Madness In Our Method, But Not Like Back Then
We recently devoted an entire meeting of our critique group to the Rune Skelley Method. Jen and Kent brought the rainbow, and a hard-copy of the outline, and a few sample stubs. Our fellow authors were keen to hear details of how we use all these components in our process. How we do things, of course, is not necessarily what will work best for you. (But details are available at the links above, if you’re interested.)
The key is that we have a process.
You know you’re supposed to have an outline. You know that the more you road-test your plot before you start writing prose, the less likely you’ll get stuck. You know you’re supposed to get enough sleep, and eat your veggies, and not run with scissors. We certainly hope you’re heeding at least some of that advice, but knowing what you should do and doing it consistently are not the same thing.
That’s another hidden strength of writing in a partnership: you can’t get away with winging it, which forces discipline upon you. It makes you actually do the things you know you’re supposed to.
The conversation at our critique meeting spanned the entire Rune Skelley career. We didn’t always have a defined process — we didn’t know we wouldn’t get away with winging it, and wing it we did. We ran, with and without scissors. We wrote much of our first novel from inspiration, letting the characters find their ways into more and more trouble with little supervision. It built up effortlessly into a top-heavy mess. There was no outline, just a vague sort of mission statement for how it was all supposed to end. For a while, it ended in tears and an abandoned manuscript. We had to put it aside for a year. A year. We just stopped writing it. When we did go back, we largely started over. It took a long time and a gigantic amount of work to figure that book out.

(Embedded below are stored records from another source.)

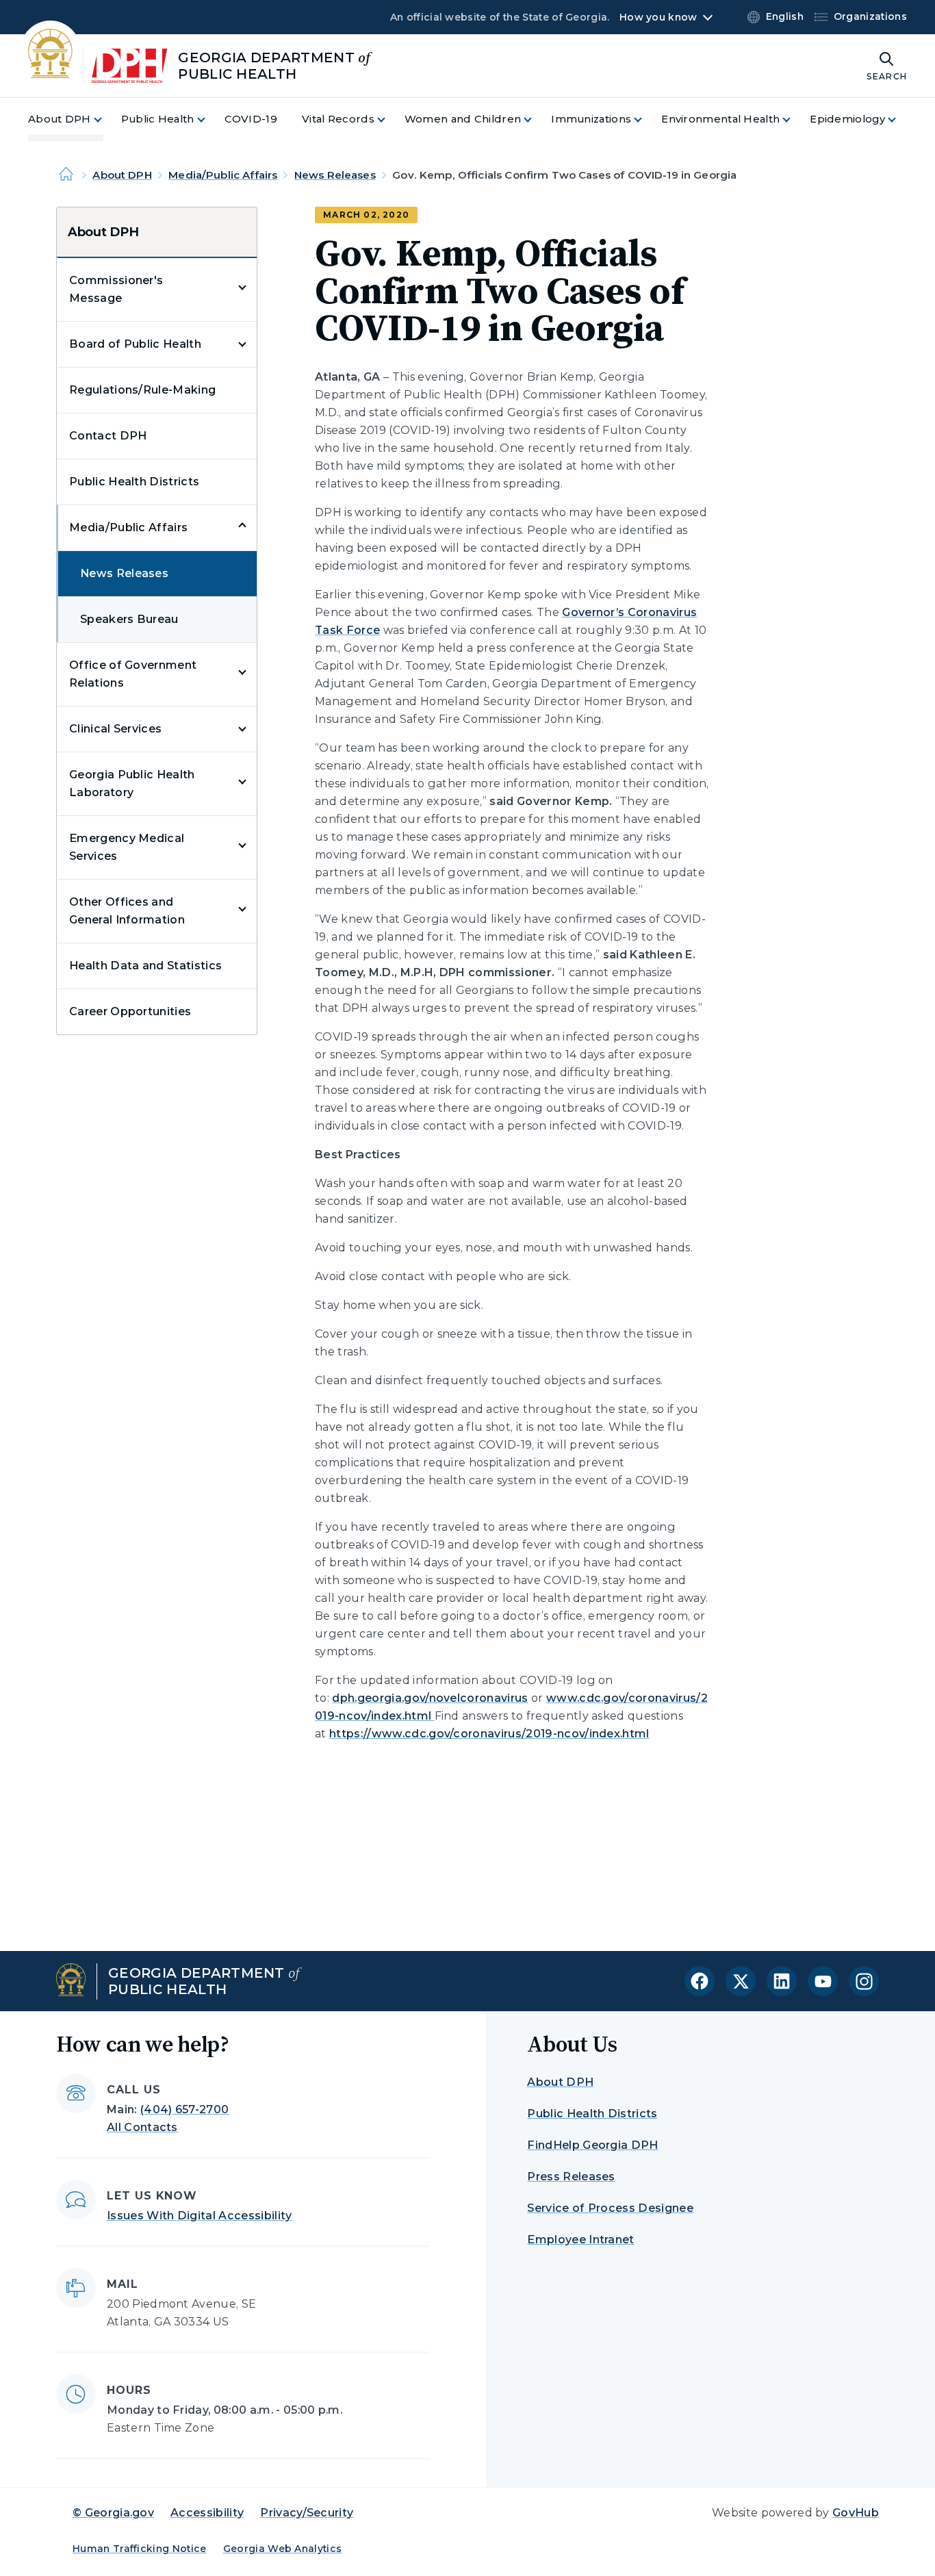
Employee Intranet (580, 2239)
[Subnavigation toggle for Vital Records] (389, 119)
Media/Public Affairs (222, 174)
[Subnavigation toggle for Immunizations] (646, 119)
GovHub (855, 2512)
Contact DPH (108, 435)
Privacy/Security (306, 2512)
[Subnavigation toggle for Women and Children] (536, 119)
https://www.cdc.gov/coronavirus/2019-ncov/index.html (489, 1733)
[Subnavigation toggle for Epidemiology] (900, 119)
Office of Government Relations (132, 674)
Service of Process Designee (610, 2208)
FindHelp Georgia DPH (592, 2145)
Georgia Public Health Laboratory (132, 783)
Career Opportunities (130, 1011)
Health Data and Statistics (145, 965)
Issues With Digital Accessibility (199, 2215)
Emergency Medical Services (126, 847)
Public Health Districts (134, 481)
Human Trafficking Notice (140, 2548)
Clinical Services (115, 728)
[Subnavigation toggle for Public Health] (209, 119)
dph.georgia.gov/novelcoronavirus (430, 1698)
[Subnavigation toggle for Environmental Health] (795, 119)
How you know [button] (658, 17)
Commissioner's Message (116, 289)
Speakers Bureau (129, 619)
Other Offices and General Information (127, 910)
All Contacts (142, 2127)
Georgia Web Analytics (282, 2548)
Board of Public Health (135, 343)
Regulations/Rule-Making (142, 389)
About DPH (121, 174)
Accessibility (207, 2512)
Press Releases (571, 2176)
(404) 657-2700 (184, 2109)
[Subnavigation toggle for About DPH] (106, 119)
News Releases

What we know now is that all those impulsive maneuvers our characters came up with, which we spent months transcribing into elaborate prose, should have been explored in brainstorming sessions where they could be be debugged quickly, and where potentially better alternatives could more easily be considered. By doing all the exploration in long-form text (written longhand, BTW) we gave ourselves a huge disincentive to think about changing it. So when it became clear that we didn’t have a way forward from where we were, that something had to change, we needed that year off before we could face the task.
In contrast, Novel #5 worked the first time. There’s still work to be done, but it came out the proper overall shape in one go. We devoted a considerable amount of time up front to documenting what was supposed to happen, and fleshing out the setting, and analyzing the characters’ psyches. Considerable time, but way less than a year. And we didn’t have cry about it.